Prospective Randomized Comparison of Ovarian Blockade with Nafarelin Versus Leuprolide During Ovarian Stimulation with Recombinant FSH in an ICSI Program

Abstract
Purpose: A prospective study was conducted to compare the efficiency of ovarian blockade with nafarelin versus leuprolide in a population whose indication for assisted reproduction was the male factor. Methods: A total of 238 patients were assigned at random to two types of treatment: Group I (119 aspirations), nafarelin (Synarel, Searle), 200 μg by the nasal route twice a day, and Group II (119 aspirations), leuprolide acetate (Lupron, Abbott), 0.5 mg by the subcutaneous route once a day. Both types of blockade were started during the 2nd phase (21st day of the menstrual cycle) and were continued until the day of HCG (5,000–10,000 IU).

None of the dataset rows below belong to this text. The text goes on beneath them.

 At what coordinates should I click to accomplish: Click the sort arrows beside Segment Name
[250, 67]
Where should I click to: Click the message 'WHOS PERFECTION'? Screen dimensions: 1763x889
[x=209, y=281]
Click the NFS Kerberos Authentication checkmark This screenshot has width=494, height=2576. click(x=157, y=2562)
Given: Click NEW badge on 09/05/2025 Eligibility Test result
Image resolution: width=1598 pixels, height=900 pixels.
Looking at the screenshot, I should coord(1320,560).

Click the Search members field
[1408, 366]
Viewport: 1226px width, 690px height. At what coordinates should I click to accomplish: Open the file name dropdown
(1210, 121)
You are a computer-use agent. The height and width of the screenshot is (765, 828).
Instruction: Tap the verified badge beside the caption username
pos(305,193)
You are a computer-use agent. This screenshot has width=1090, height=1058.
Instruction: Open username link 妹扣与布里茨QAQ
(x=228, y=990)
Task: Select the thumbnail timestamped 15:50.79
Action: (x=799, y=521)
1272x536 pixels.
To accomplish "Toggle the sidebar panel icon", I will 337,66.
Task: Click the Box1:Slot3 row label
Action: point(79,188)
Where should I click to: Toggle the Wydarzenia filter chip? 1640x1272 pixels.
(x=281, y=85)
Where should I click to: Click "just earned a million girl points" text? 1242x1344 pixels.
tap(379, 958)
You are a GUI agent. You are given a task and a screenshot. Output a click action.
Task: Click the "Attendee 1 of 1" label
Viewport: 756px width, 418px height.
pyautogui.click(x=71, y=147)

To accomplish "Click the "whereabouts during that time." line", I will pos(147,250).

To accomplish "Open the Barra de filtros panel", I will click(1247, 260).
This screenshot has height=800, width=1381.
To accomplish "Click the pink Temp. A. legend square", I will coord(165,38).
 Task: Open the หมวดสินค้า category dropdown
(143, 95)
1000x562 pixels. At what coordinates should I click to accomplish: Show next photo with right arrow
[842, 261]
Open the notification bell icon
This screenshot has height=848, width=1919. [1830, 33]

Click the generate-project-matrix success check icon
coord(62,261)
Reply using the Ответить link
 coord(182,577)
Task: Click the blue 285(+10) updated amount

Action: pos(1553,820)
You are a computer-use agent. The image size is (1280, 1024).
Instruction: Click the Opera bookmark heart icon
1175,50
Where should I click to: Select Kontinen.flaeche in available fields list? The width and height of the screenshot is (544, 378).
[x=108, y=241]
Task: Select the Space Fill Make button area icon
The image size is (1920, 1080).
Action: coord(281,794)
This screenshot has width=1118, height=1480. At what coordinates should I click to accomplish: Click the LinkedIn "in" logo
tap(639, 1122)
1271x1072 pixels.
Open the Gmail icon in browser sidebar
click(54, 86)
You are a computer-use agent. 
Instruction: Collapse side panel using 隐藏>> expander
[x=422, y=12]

All patients received a fixed dose of recombinant FSH for 7 days and on the 8th day of stimulation the doses started to be adapted according to ovarian response. Results: Patients' age did not differ (p = 0.93) between Group I (34.1 ± 3.79) and Group II (34 ± 4.64). The number of oocytes retrieved from Group I (10.5 ± 5.93) was also similar (p = 0.57) to that retrieved from Group II (10.2 ± 6.36). In addition, there was no difference (p = 0.58) in the number of oocytes retrieved at Metaphase II between Group I (8.2 ± 4.61) and Group II (7.9 ± 5.2). Fertilization rates and embryo scores were similar (p = 0.81 and p = 0.25, respectively) for Group I (67.5% ± 21.3 and 34.4% ± 14.4) and Group II (68.1% ± 23 and 32.2% ± 14.7, respectively). In addition, pregnancy rates per puncture and per embryo transfer and implantation rates were similar for Group I (30.2, 31.3, and 16.2%, respectively) then compared with Group II (24.4, 25.2, and 12.6%, respectively) (p = 0.38, p = 0.37, and p = 0.22, respectively). Conclusions: Implantation and pregnancy rates per puncture and per embryo transfer are not statistically significant in the nafarelin group when compared with leuprolide group.